Les mutuelles ont demandé "solennellement" lundi au président Nicolas Sarkozy que soit abandonné le projet d'alourdir encore la taxation des complémentaires santé dans le cadre du plan anti-déficit du gouvernement. Dans une lettre au chef de l'Etat que s'est procurée l'AFP, le président de la Mutualité française Etienne Caniard développe tous les arguments avancés ces derniers jours par le monde mutualiste, très remonté contre cette nouvelle taxation qui, souligne-t-il, devra être répercutée sur les prix des contrats d'assurance complémentaire santé.

"Cet alourdissement de la pression fiscale contraindra des familles modestes à renoncer, pour des raisons financières, à une couverture complémentaire santé ou, comme nous le constations déjà, à choisir des garanties beaucoup moins protectrices", écrit le président de la Mutualité. "Le choix fait par votre gouvernement remet profondément en cause les objectifs d'accès aux soins et de régulation défendus par la Mutualité Française. C'est pourquoi, au nom des 38 millions de personnes protégées par les mutuelles, je vous demande solennellement de bien vouloir reconsidérer votre décision", ajoute M. Caniard.

Et de souligner l'important accroissement, en l'espace de trois ans, de la fiscalité sur les complémentaires santé, en particulier sur les mutuelles, organismes à but non lucratif qui, il y a encore quelques années, n'étaient pas taxées. "Depuis 2008, les taxes frappant les organismes d'assurance maladie complémentaires (...) ont été multipliées par vingt", insiste M. Caniard, passant en valeur absolue de 177 millions à 3,5 milliards. Dans son plan anti-déficit, détaillé mercredi par le Premier ministre François Fillon, le gouvernement double la taxe spéciale sur les conventions d'assurance (TSCA) appliquée aux "contrats solidaires et responsables", qu'il avait introduite en 2010 alors que ces contrats étaient exonérés auparavant, car respectant la politique de maîtrise des dépenses de santé de la Sécurité sociale.
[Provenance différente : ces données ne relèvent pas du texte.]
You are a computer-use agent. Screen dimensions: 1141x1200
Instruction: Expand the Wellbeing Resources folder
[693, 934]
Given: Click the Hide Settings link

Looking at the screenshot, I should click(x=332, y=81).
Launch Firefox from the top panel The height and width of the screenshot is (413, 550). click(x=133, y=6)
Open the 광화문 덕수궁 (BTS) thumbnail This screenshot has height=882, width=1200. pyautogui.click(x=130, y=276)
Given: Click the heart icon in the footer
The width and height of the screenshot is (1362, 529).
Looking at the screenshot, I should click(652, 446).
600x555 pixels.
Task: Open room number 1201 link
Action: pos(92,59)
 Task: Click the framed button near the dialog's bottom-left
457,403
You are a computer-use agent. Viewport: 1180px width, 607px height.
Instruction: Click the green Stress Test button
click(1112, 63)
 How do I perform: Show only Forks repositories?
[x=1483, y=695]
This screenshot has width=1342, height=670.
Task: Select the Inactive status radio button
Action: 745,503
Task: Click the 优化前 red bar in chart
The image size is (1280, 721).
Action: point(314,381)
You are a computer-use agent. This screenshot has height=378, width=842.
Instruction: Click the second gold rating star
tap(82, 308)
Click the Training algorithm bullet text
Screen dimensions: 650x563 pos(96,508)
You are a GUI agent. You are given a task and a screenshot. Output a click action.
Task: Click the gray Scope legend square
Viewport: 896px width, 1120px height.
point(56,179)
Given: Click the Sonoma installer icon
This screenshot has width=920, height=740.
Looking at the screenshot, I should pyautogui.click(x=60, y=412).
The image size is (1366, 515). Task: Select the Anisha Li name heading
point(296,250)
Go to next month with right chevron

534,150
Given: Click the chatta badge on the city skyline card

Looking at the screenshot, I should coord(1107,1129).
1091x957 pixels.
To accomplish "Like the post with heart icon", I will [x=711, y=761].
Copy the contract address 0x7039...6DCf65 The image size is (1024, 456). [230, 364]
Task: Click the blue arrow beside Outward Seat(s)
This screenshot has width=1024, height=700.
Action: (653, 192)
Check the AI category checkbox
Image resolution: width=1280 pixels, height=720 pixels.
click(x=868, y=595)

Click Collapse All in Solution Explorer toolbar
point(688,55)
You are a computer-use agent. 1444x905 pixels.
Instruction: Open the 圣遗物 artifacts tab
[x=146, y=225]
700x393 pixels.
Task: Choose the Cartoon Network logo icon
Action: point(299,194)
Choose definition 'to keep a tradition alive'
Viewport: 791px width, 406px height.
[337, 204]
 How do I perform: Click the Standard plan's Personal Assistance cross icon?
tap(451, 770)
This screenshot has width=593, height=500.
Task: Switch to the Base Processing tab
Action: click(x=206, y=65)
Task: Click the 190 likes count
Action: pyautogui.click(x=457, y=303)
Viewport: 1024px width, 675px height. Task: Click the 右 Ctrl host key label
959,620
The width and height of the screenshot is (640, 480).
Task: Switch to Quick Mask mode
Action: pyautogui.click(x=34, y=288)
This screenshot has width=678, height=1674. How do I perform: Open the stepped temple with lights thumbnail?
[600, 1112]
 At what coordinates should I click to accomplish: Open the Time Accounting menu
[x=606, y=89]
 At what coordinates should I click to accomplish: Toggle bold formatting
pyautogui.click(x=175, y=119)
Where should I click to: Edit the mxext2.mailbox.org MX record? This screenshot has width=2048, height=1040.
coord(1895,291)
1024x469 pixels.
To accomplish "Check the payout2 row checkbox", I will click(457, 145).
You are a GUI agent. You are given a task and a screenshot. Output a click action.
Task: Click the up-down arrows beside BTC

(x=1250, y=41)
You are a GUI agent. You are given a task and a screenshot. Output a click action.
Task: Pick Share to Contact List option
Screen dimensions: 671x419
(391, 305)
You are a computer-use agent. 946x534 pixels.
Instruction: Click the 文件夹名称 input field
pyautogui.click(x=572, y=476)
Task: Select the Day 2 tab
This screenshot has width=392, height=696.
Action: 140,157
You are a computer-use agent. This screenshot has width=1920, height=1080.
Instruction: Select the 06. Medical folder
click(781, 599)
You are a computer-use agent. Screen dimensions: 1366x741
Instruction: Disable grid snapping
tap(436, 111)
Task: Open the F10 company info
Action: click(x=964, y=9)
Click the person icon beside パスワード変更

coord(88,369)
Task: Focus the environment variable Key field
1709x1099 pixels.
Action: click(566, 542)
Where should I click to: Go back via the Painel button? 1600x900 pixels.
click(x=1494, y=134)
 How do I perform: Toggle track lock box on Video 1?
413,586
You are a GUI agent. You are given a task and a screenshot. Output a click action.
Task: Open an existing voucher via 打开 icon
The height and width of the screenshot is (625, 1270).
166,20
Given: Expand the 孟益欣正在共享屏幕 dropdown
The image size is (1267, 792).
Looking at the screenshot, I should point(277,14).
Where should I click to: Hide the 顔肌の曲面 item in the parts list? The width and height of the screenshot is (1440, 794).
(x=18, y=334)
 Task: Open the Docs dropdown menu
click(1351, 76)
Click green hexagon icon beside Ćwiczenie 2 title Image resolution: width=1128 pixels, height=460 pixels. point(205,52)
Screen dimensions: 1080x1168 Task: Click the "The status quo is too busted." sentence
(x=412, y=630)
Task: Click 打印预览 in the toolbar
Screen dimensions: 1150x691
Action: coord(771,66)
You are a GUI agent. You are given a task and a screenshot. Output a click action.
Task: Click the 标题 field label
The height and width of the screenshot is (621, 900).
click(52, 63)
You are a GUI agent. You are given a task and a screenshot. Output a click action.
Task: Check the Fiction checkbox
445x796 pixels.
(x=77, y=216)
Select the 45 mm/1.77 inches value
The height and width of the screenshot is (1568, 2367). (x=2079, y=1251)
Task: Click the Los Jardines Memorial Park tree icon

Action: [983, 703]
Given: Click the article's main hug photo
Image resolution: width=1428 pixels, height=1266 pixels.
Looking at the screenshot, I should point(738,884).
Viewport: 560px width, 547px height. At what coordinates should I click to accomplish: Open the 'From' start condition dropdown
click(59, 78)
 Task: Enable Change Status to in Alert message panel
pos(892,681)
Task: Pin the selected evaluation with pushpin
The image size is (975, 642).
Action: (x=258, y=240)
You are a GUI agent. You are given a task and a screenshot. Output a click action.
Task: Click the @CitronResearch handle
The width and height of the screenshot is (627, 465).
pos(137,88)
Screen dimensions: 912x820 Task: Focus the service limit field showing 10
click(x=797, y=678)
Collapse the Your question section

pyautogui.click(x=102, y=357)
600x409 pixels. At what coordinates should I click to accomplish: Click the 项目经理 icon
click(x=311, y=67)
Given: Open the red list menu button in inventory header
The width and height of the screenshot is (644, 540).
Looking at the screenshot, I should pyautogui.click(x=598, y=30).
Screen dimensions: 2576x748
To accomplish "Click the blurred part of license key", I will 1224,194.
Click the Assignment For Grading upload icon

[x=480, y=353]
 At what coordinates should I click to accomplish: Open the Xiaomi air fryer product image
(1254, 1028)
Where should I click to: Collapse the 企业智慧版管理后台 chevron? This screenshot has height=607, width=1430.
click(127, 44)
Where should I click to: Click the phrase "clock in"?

Ces contrats qui représentent désormais la quasi-totalité de ceux proposés par les complémentaires santé seront désormais taxés à 7% contre 3,5% en 2010, selon le projet gouvernemental. Cet alourdissement fiscal survient au moment où les complémentaires santé sont sollicitées pour prendre en charge une partie des dépassements d'honoraires des médecins spécialistes de bloc opératoire. Elles doivent donner leur réponse fin septembre.